Use this checklist to make AI security investments defensible within the boardroom — and actionable within the budget cycle.

  1. Link every AI security spend to a projected TCO reduction category (compliance, breach remediation, SLA stability).
  2. Run cost-avoidance simulations with 3-year horizon scenarios: baseline, protected and breach-reactive.
  3. Quantify financial risk from SLA violations, regulatory fines, brand trust erosion and customer churn.
  4. Co-model inference-layer security budgets with each CISOs and CFOs to interrupt organizational silos.
  5. Present security investments as growth enablers, not overhead, showing how they stabilize AI infrastructure for sustained value capture.

This model doesn’t just defend AI investments; it defends budgets and types and might protect and grow boardroom credibility.

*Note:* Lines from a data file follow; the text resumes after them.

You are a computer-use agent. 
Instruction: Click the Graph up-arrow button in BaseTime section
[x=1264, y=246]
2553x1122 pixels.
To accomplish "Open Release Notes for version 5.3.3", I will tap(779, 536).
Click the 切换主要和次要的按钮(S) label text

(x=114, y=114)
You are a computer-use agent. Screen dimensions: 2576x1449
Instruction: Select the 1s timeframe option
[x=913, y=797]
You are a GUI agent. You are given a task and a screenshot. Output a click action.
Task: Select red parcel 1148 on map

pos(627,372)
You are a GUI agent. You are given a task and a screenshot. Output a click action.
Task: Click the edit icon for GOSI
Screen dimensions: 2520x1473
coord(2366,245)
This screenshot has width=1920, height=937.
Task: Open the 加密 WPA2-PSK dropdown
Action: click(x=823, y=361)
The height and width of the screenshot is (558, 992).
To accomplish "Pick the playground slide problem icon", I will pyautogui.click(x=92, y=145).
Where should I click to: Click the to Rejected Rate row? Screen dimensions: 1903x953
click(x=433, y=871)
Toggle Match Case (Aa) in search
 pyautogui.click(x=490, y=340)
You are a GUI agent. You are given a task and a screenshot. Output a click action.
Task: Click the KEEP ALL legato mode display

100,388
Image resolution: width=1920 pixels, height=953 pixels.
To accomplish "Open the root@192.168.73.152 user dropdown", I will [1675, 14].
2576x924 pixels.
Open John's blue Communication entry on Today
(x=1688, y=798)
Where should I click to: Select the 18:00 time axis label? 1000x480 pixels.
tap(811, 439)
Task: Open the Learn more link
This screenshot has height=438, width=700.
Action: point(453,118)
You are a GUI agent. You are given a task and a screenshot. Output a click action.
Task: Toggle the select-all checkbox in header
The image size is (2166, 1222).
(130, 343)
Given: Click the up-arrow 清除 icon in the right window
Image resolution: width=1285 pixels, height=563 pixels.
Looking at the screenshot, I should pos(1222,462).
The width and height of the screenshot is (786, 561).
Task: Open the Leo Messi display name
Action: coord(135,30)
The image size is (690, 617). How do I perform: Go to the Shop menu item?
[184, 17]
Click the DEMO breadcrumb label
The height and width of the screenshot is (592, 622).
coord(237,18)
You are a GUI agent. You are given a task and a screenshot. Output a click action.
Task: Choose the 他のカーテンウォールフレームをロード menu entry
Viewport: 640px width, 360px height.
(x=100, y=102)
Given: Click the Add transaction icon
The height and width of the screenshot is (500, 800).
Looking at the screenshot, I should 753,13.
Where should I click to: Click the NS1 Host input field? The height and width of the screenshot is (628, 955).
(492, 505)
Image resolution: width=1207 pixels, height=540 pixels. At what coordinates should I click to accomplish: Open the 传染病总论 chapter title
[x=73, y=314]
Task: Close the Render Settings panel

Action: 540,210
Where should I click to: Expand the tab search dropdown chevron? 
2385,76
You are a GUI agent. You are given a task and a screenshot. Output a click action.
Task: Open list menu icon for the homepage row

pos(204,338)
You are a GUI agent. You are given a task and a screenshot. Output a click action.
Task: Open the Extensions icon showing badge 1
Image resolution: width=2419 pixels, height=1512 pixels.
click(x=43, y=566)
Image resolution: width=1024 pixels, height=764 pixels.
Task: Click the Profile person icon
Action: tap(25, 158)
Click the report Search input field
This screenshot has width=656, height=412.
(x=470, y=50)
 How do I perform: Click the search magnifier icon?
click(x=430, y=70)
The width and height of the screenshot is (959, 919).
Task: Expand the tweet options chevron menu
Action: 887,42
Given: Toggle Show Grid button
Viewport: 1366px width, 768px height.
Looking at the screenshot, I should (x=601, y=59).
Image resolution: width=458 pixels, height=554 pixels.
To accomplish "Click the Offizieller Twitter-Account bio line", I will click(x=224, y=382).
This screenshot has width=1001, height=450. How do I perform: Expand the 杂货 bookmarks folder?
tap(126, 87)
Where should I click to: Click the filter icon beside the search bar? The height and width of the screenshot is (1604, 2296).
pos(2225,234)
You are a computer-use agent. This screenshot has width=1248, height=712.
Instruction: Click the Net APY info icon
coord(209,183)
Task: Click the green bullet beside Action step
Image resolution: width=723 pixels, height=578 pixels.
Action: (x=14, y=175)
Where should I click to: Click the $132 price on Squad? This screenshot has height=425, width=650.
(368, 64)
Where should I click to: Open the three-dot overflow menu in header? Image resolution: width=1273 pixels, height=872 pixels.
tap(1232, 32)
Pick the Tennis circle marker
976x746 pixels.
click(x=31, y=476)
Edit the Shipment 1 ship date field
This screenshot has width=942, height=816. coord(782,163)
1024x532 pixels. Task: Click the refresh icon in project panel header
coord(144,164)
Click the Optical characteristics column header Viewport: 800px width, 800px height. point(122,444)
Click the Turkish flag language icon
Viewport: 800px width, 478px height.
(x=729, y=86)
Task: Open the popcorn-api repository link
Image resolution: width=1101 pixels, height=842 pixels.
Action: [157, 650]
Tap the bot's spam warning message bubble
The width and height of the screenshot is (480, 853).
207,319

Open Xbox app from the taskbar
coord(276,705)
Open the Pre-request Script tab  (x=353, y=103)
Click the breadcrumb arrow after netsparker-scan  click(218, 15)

Concluding evaluation: A strategic imperative

CISOs must present AI risk management as a business enabler, quantified by way of ROI protection, brand trust preservation and regulatory stability. As AI inference moves deeper into revenue workflows, protecting it isn’t a value center; it’s the control plane for AI’s financial sustainability. Strategic security investments on the infrastructure layer have to be justified with financial metrics that CFOs can act on.

The path forward requires organizations to balance investment in AI innovation with an equal investment in its protection. This necessitates a brand new level of strategic alignment. As Ivanti CIO Robert Grazioli told VentureBeat: “CISO and CIO alignment shall be critical to effectively safeguard modern businesses.” This collaboration is crucial to interrupt down the information and budget silos that undermine security, allowing organizations to administer the true cost of AI and switch a high-risk gamble right into a sustainable, high-ROI engine of growth.

Telesign’s Schreier added: “We view AI inference risks through the lens of digital identity and trust. We embed security across the total lifecycle of our AI tools — using access controls, usage monitoring, rate limiting and behavioral analytics to detect misuse and protect each our customers and their end users from emerging threats.”

He continued: “We approach output validation as a critical layer of our AI security architecture, particularly because many inference-time risks don’t stem from how a model is trained, but the way it behaves within the wild.”